● **TASK REQUIREMENTS**:
Go through the entries below and retype them exactly, omitting each picture.

---------- RECORDS PROVIDED ----------

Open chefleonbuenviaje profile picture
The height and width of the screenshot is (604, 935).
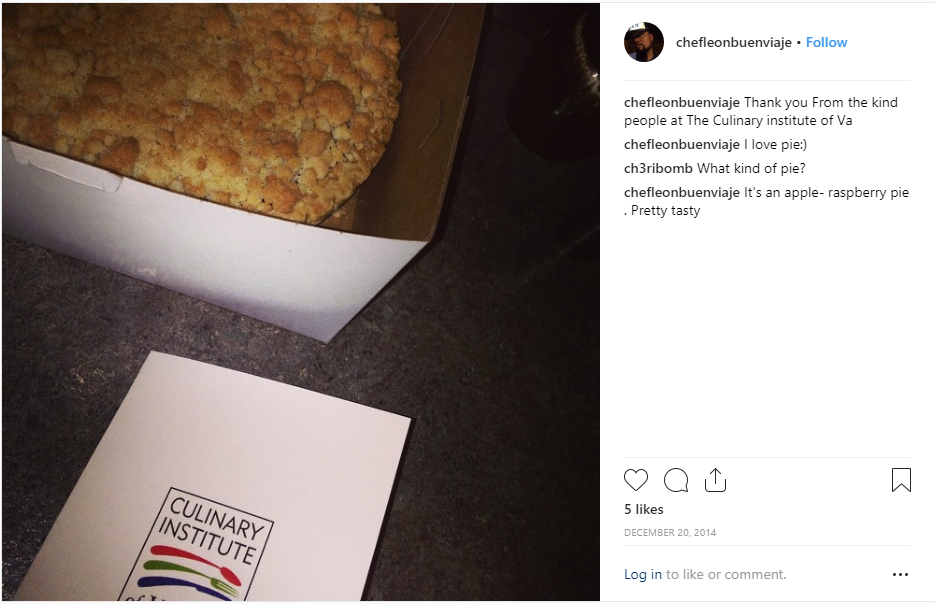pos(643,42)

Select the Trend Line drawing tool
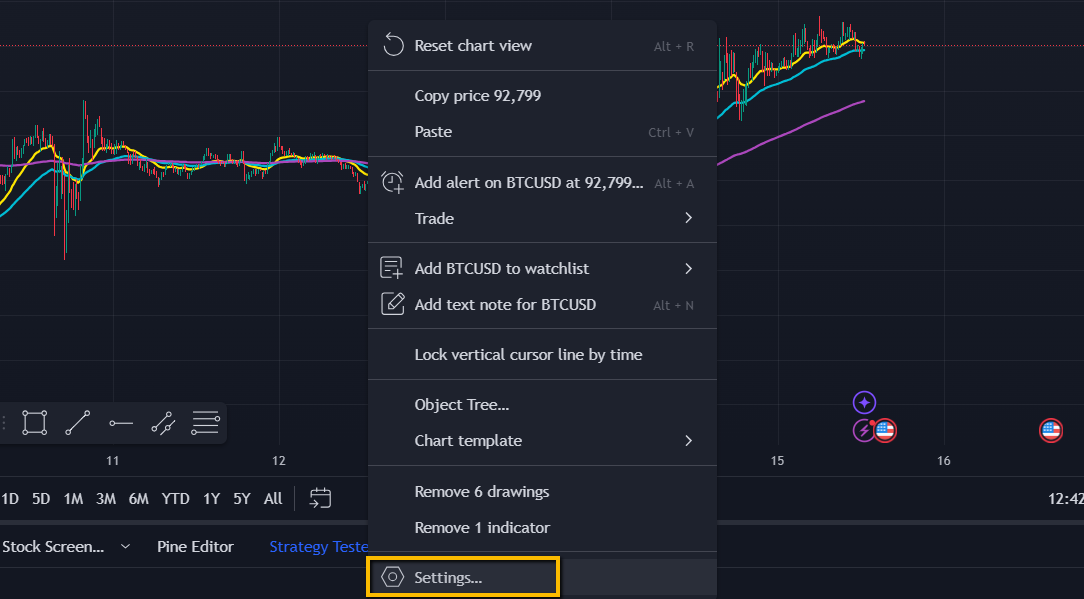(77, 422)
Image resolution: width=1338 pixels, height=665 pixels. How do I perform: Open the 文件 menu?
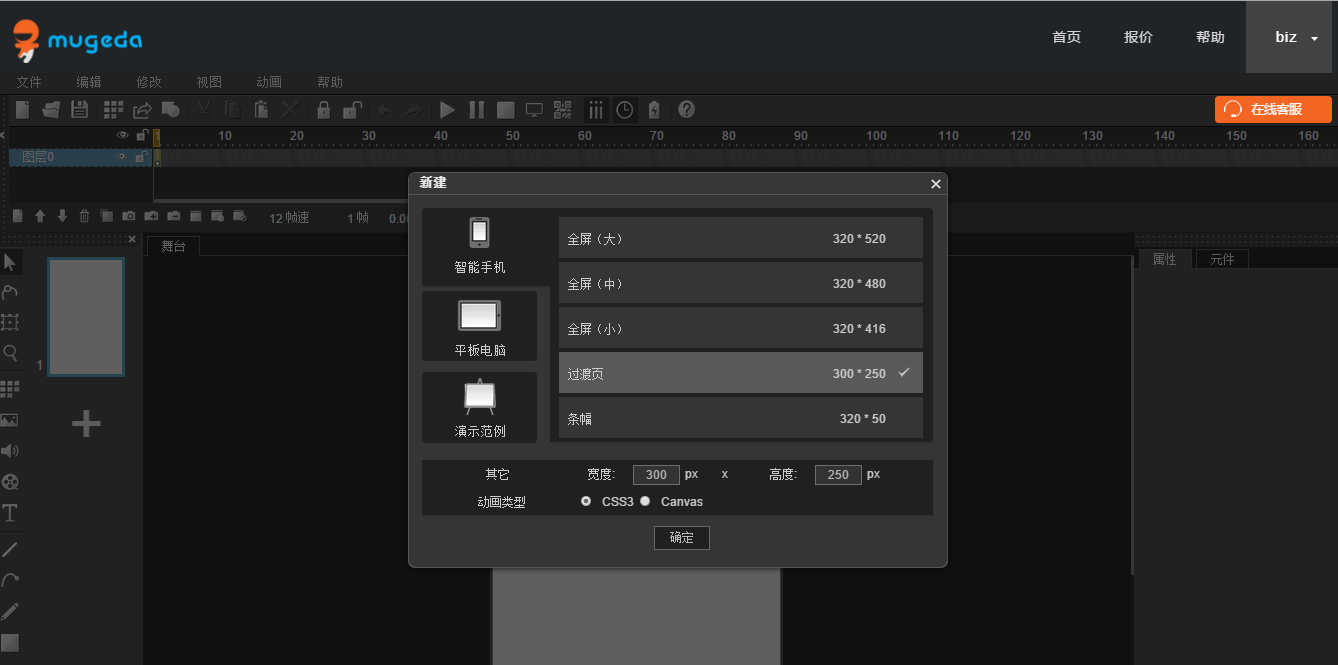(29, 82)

----------

● **TASK SOLUTION**:
Open chefleonbuenviaje profile picture
The height and width of the screenshot is (604, 935).
pos(643,42)

Select the Trend Line drawing tool
(77, 422)
Image resolution: width=1338 pixels, height=665 pixels. How do I perform: Open the 文件 menu?
(29, 82)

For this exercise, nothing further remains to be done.